Als ich mein Abitur machte, habe ich bereits in der olympischen Bootsklasse gesegelt. In der Oberstufe hatte ich viele Fehlstunden, weil ich sehr viel segeln war. Ich habe dennoch ein gutes Abi gemacht und wollte Medizin studieren. Dann ist “SailGP” auf mich zugekommen. Diese Chance habe ich ergriffen und bin jetzt seit 1,5 Jahren mit dabei. 

Wie hat “SailGP” dich entdeckt?

Ich bin in den vorherigen Bootsklassen gut gesegelt. Jetzt segel ich “49er FX”, das ist eine Zweihandklasse, und ich segel mit einer Partnerin zusammen olympisch. Bei der Juniorenweltmeisterschaft waren wir in der U21 auf Platz 1, ebenso im vergangenen Jahr. Dadurch und über Empfehlungen von Trainern und des “Deutschen Segelverbandes” wurde “SailGP” auf mich aufmerksam. 

Das deutsche “SailGP” Team hat speziell nach einer jüngeren Steuerfrau gesucht. In das Profil habe ich perfekt reingepasst. Zu der Zeit lief noch der Zyklus für Olympia 2024, da war ich aber nicht involviert. Das Timing passt also.

Wie lange hast du darüber nachgedacht, Teil des “SailGP” Teams zu sein?

Nicht lange! (Lacht) Ich fand es von Anfang an richtig cool. Ich bin zu einem Probeevent mitgefahren und es hat mich sofort gecatcht. Das Team vor Ort ist so eine tolle und inspirierende Gruppe von Menschen. Alle sind professionelle Athlet*innen und besondere Persönlichkeiten. Ich lerne hier sehr viel.

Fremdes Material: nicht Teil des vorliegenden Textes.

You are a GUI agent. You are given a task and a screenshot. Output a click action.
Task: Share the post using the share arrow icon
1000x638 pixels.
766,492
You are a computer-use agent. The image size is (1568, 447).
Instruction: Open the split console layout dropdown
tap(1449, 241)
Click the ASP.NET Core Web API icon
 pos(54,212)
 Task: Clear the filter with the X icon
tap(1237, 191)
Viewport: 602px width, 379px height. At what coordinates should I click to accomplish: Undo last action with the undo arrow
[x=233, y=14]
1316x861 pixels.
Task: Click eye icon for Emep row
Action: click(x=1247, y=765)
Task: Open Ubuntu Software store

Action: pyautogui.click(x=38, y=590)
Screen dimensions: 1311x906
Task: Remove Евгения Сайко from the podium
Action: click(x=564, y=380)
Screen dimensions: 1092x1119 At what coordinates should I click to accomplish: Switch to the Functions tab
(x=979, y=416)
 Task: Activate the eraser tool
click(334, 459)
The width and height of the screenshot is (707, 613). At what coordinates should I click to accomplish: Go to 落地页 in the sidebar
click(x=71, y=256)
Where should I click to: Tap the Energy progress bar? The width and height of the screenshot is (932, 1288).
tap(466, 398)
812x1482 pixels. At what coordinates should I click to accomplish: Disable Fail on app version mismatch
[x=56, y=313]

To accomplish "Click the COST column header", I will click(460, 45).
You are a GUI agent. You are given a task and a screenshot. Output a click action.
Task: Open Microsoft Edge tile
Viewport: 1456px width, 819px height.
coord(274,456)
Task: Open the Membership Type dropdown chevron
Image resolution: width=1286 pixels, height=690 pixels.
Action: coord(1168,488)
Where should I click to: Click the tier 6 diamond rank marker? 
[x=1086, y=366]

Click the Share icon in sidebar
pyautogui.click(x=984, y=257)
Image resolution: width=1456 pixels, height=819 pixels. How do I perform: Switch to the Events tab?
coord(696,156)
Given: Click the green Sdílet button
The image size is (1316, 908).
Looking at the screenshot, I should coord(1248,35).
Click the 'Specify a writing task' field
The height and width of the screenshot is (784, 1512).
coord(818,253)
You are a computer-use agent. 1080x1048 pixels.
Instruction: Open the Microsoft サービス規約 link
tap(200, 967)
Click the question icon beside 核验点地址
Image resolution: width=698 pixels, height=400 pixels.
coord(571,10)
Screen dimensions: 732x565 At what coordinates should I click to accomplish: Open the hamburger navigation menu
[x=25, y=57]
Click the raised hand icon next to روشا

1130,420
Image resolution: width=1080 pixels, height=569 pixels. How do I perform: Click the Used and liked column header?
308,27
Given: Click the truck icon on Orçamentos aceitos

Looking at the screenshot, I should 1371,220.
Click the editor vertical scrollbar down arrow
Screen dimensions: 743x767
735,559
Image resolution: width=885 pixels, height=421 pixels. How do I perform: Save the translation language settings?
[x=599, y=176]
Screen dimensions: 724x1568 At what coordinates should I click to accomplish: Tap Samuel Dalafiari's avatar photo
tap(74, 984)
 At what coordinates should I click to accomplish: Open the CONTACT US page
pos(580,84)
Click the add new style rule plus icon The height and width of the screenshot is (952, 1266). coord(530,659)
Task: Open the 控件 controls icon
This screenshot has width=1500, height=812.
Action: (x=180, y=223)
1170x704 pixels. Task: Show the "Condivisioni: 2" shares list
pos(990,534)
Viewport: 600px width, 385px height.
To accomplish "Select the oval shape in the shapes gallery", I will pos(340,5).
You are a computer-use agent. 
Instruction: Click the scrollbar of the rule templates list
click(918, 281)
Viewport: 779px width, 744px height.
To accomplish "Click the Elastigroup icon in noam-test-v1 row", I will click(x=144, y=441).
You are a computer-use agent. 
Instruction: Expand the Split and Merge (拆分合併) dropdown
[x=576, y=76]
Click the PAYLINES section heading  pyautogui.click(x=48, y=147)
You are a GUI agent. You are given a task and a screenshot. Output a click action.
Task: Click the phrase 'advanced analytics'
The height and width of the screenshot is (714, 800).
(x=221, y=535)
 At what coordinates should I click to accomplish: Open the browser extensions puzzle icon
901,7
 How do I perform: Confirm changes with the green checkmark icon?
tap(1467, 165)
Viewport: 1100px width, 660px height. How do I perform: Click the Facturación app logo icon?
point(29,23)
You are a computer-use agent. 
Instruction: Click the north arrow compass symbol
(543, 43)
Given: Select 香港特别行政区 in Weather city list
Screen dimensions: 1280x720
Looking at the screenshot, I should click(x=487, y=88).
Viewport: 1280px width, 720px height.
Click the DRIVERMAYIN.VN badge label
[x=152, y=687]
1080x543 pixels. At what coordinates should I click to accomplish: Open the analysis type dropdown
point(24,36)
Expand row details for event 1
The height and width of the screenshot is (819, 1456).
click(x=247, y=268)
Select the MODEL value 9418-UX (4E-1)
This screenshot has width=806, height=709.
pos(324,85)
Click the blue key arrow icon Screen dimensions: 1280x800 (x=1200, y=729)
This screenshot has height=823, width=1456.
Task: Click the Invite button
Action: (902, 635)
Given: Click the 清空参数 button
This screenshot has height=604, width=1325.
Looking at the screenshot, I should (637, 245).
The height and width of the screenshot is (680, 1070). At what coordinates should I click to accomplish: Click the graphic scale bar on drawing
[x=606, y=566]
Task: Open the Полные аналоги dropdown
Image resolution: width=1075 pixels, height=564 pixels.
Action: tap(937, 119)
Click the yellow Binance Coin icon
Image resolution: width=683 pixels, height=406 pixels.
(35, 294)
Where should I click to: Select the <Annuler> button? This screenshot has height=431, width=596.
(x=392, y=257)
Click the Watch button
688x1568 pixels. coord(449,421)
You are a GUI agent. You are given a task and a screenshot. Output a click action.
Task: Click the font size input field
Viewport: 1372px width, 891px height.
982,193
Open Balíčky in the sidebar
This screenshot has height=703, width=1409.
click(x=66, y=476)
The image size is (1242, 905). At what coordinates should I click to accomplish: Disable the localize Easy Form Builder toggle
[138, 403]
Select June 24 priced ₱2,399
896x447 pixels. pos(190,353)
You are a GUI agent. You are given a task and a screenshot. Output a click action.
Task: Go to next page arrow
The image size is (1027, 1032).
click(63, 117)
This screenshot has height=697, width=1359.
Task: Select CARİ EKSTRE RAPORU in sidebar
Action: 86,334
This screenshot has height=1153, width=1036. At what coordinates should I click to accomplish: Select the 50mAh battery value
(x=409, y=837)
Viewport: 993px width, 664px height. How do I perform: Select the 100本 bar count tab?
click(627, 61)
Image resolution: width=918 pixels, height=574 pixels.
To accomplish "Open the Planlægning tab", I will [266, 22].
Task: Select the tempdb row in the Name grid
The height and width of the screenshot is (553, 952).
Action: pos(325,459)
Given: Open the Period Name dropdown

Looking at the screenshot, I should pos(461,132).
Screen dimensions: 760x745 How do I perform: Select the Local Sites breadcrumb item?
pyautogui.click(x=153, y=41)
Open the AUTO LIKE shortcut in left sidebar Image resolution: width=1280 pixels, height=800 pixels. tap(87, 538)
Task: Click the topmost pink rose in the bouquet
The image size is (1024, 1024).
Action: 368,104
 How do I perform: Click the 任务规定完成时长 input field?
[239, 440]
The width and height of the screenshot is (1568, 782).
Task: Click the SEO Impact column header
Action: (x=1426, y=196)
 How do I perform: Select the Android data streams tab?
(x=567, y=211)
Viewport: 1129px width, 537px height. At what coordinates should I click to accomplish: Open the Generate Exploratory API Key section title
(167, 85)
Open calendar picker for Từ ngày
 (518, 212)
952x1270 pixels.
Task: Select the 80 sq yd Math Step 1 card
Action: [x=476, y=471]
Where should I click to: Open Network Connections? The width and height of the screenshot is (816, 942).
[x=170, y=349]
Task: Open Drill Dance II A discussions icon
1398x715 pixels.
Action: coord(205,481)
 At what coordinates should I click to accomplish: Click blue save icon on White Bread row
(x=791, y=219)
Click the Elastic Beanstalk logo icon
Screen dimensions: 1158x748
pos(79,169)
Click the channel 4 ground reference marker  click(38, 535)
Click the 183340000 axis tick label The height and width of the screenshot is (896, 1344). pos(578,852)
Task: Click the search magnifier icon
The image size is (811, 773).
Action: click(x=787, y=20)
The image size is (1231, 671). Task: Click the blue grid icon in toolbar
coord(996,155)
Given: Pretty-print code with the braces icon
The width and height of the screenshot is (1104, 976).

Was ist deine Aufgabe im Team?

Ich bin dafür verantwortlich, dass wir sicher um den Kurs kommen und die beste Route fahren. Wir wollen als Erste vor den anderen im Ziel sein. Es geht nicht um Zeit, sondern um die Platzierung. Manchmal verteidigen wir also eher und versuchen, zwischen dem Gegner und der nächsten Runde zu bleiben, damit das gegnerische Team keine Chance hat zu überholen. 

Und manchmal versuchen wir das Maximale rauszuholen und die beste Linie zu fahren. Dabei spielen die anderen Boote eine große Rolle, denn wir haben nur einen sehr kleinen Kurs und fahren hohe Geschwindigkeiten. Die Rennen dauern zwischen zehn und fünfzehn Minuten. 

Mein Hauptfokus liegt darauf, dass keine Kollisionen entstehen und dass ich alles gut vorbereite, wenn wir auf Kollisionskurs sind.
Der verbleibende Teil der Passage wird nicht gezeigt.